Veja nosso guia do Chinatown para detalhes.
Westmount e NDG
A oeste do centro, o enclave anglófono de Westmount fica na encosta oeste do Mont-Royal numa bolha de vida cívica em inglês — sua própria cidade até a fusão em 2002 — com grandes mansões vitorianas, parques bem cuidados e uma faixa comercial na Sherbrooke Street West. É menos um destino turístico do que uma janela para uma camada específica da história social de Montreal.
Notre-Dame-de-Grâce (NDG) ao sul é um bairro residencial misto e acessível, popular entre estudantes e jovens famílias — menos visitado por turistas, mas vale conhecer se você estiver hospedado na área.
Rosemont e Hochelaga-Maisonneuve
A leste do Plateau, Rosemont é um grande bairro residencial passando pela mesma lenta gentrificação que transformou o Plateau vinte anos atrás. Tem bons restaurantes de bairro, atmosfera mais tranquila e preços mais baixos.
Hochelaga-Maisonneuve no extremo leste é a contraparte operária do Plateau — um bairro de casas operárias da virada do século, dépanneurs nas esquinas e o complexo do Parque Olímpico em sua borda leste. O Marché Maisonneuve na Ontario Street East vale uma visita.

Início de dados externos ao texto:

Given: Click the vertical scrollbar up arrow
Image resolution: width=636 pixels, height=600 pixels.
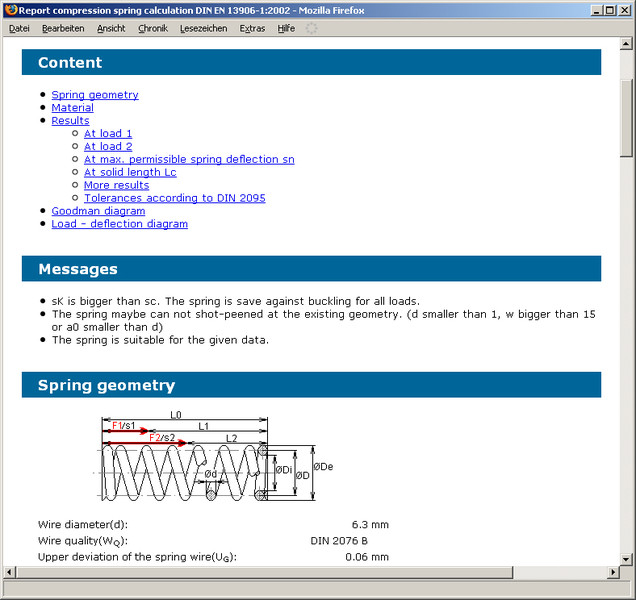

Onde ficar: comparação de bairros
Vieux-Montréal: mais atmosférico, melhor localização para visitar os principais pontos a pé, preços premium. Melhor para visitantes de primeira viagem. Plateau: atmosfera mais local, melhor densidade de restaurantes, poucos hotéis, excelente acesso ao metrô. Melhor para visitantes que retornam ou que querem uma base de bairro. Centro: mais prático para quem vai a eventos, bom acesso à cidade subterrânea, seleção padrão de hotéis. Melhor para viajantes de negócios ou estadias curtas focadas em locais específicos. Griffintown: bom custo-benefício, acesso ao Canal Lachine, boa cena de restaurantes. Melhor para viajantes mais jovens e aqueles com transporte próprio.
Reservar um tour a pé pelos bairros de Montreal no GetYourGuideComo se deslocar entre os bairros
As quatro linhas do metrô STM cobrem a maioria das áreas turísticas de forma eficiente. A linha laranja conecta o Plateau (estações Mont-Royal, Laurier) ao centro (McGill, Peel, Guy-Concordia) ao Vieux-Montréal (Champ-de-Mars, Place-d’Armes). A linha verde alcança o Parque Olímpico (estação Viau) e Hochelaga. A rede Bixi de bicicletas compartilhadas é excelente para os bairros centrais planos e particularmente útil ao longo do Canal Lachine.
Caminhar entre o Vieux-Montréal e o Plateau leva cerca de 25–30 minutos pelo centro — totalmente viável em um bom dia. Do Plateau ao Mile End são 20 minutos a pé para o norte pela Saint-Denis ou Saint-Laurent.